I can then in Swift solve it with the code as follows:

var rows: [Int32] = [0, 0, 1, 1, 2, 1, 2, 3, 2, 3]
var columns: [Int32] = [0, 1, 0, 1, 1, 2, 2, 2, 3, 3 ]
var values: [Double] = [1, 0, 0, 2, -1, -1, 2, -1, -1, 1]

let blockCount = 11
let blockSize = 1
    
let A = SparseConvertFromCoordinate(4, 4,
                                        blockCount, UInt8(blockSize),
                                        SparseAttributes_t(),
                                        &rows, &columns,
                                        &values)
    
var b: [Double] = [0,0,0,1]
    
let factor = SparseFactor(SparseFactorizationQR, A)
defer {
    SparseCleanup(A)
    SparseCleanup(factor)
}

var x = Array(b)
    
x.withUnsafeMutableBufferPointer { fPtr in
        
    let xb = DenseVector_Double(count: 4,
                               data: fPtr.baseAddress!)
        
    SparseSolve(factor, xb)
}

print("x \(x)")

which prints what I expect:

x [8.790702249468562e-18, 1.0, 2.0, 3.0]

So the question I have is whether there is a way to quickly modify the SparseMatrix_Double structure, say, if I have all the rows and columns that have to be zeroed out in another array?
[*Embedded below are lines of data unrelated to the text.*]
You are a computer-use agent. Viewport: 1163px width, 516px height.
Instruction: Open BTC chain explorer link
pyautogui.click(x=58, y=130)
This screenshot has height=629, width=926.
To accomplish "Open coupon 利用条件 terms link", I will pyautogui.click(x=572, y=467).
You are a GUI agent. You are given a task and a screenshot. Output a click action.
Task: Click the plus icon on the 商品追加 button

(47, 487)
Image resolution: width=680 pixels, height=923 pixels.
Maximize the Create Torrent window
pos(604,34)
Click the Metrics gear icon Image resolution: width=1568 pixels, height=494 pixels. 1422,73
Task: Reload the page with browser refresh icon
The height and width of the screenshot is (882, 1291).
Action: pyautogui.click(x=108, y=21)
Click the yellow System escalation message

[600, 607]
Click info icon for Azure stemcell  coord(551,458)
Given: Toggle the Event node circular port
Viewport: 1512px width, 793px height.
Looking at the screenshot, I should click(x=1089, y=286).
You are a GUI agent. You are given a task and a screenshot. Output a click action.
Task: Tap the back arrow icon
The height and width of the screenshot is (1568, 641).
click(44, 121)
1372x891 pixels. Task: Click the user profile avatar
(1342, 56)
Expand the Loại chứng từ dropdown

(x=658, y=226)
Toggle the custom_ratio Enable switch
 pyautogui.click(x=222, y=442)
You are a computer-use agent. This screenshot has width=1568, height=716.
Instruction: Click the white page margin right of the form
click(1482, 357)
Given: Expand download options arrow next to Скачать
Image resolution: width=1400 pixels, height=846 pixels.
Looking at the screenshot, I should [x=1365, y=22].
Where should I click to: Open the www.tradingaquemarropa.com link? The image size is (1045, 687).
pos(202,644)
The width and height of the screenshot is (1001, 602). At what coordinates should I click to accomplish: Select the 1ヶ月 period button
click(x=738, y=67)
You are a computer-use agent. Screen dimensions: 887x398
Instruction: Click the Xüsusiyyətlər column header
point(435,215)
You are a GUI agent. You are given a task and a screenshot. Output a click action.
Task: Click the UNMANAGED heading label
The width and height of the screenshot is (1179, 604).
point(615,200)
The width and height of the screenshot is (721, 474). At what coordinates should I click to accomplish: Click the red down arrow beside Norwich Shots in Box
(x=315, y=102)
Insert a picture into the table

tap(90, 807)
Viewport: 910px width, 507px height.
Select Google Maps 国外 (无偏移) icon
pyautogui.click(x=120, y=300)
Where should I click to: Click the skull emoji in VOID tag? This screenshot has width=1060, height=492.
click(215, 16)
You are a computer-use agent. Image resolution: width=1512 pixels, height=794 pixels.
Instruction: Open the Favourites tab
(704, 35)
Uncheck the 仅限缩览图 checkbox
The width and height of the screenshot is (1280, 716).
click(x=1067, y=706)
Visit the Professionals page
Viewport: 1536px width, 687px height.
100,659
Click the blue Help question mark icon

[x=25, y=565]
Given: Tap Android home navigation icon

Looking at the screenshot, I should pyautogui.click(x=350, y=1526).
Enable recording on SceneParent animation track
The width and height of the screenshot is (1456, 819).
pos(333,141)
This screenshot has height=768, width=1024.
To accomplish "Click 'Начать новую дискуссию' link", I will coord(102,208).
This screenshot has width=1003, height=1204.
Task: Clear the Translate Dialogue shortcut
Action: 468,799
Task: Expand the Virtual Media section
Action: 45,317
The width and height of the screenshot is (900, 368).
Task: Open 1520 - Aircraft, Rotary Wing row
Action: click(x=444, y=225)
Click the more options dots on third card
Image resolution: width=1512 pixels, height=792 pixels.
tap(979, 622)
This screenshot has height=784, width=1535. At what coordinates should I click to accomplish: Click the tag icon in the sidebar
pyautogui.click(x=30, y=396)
The matrix does not support indexing, so I can't use the usual syntax used in other languages. My main issue is that I have a huge sparse matrix and a sufficiently large number of rows and columns that need to be modified, so checking the two arrays against each other leads to and all-to-all comparison with O(N*M) complexity (N the size of either of the 3 arrays in the sparse matrix and M the size of my array with rows/columns that need to be modified).